Re: [BUG] recovery of prepared transactions during promotion can fail

From: Kyotaro Horiguchi <horikyota(dot)ntt(at)gmail(dot)com>
To: julian(dot)markwort(at)cybertec(dot)at
Cc: pgsql-hackers(at)postgresql(dot)org
Subject: Re: [BUG] recovery of prepared transactions during promotion can fail
Date: 2023-06-19 05:25:14
Message-ID: 20230619.142514.373396981484508204.horikyota.ntt@gmail.com
Views: Raw Message | Whole Thread | Download mbox | Resend email
Thread:
Lists: pgsql-hackers

Thanks for the report, reproducer and the patches.

At Fri, 16 Jun 2023 16:27:40 +0200, Julian Markwort <julian(dot)markwort(at)cybertec(dot)at> wrote in
> - prepare a transaction
> - crash postgresql
> - create standby.signal file
> - start postgresql, wait for recovery to finish
> - promote
..
> The promotion will fail with a FATAL error, stating that "requested WAL segment .* has already been removed".
> The FATAL error causes the startup process to exit, so postmaster shuts down again.
>
> Here's an exemplary log output, maybe this helps people to find this issue when they search for it online:

> LOG: redo done at 0/15D89B8
> LOG: last completed transaction was at log time 2023-06-16 13:09:53.71118+02
> LOG: selected new timeline ID: 2
> LOG: archive recovery complete
> FATAL: requested WAL segment pg_wal/000000010000000000000001 has already been removed
> LOG: startup process (PID 1650358) exited with exit code 1

Reproduced here.

> The cause of this failure is an oversight (rather obvious in hindsight):
> The renaming of the WAL file (that was last written to before the crash happened) to .partial is done *before* PostgreSQL
> might have to read this very file to recover prepared transactions from it.
> The relevant function calls here are durable_rename() and RecoverPreparedTransactions() in xlog.c .
> This behaviour has - apparently unintentionally - been fixed in PG 15 and upwards (see commit 811051c ), as part of a
> general restructure and reorganization of this portion of xlog.c (see commit 6df1543 ).

I think so, the reordering might have done for some other reasons, though.

> Furthermore, it seems this behaviour does not appear in PG 12 and older, due to another possible bug:

<snip>...

> In PG 13 and newer, the XLogReaderState is reset in XLogBeginRead()
> before reading WAL in XlogReadTwoPhaseData() in twophase.c .

I arraived at the same conclusion.

> In the older releases (PG <= 12), this reset is not done, so the requested LSN containing the prepared transaction can
> (by happy coincidence) be read from in-memory buffers, and PostgreSQL consequently manages to come up just fine (as the
> WAL has already been read into buffers prior to the .partial rename).
> If the older releases also where to properly reset the XLogReaderState, they would also fail to find the LSN on disk, and
> hence PostgreSQL would crash again.

From the perspective of loading WAL for prepared transactions, the
current code in those versions seems fine. Although I suspect Windows
may not like to rename currently-open segments, it's likely acceptable
as the current test set operates without issue.. (I didn't tested this.)

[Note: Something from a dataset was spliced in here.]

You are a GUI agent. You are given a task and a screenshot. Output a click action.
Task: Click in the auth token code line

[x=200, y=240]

> I've attached patches for PG 14 and PG 13 that mimic the change in PG15 (commit 811051c ) and reorder the crucial events,
> placing the recovery of prepared transactions *before* renaming the file.

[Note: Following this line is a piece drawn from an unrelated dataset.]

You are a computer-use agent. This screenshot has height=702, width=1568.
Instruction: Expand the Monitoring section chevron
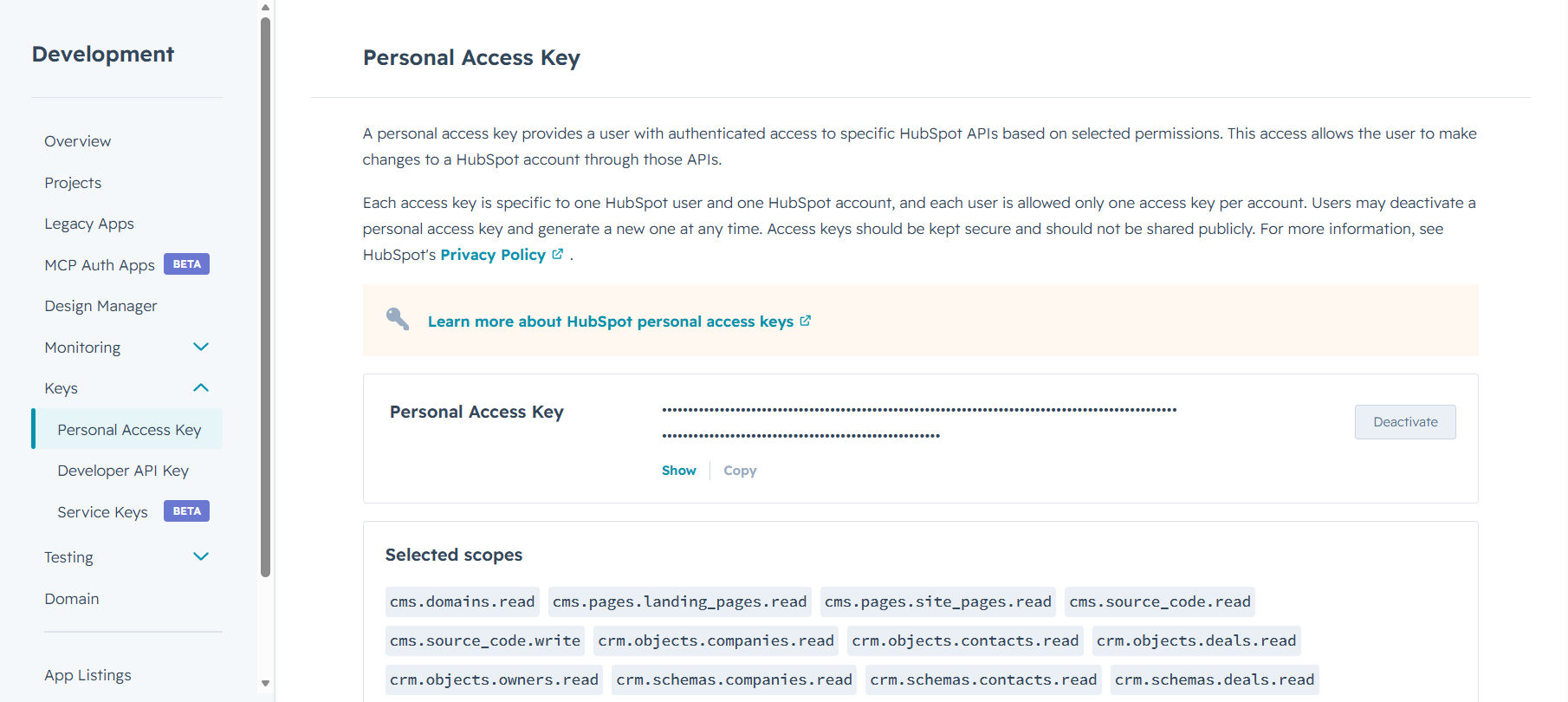201,347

It appears to move the correct part of the code to the proper
location, modifying the steps to align with later versions.

> I've also attached recovery test scripts for PG >= 12 and PG <= 11 that can be used to verify that promote after recovery
> with prepared transactions works.

It effectively detects the bug, though it can't be directly used in
the tree as-is. I'm unsure whether we need this in the tree, though.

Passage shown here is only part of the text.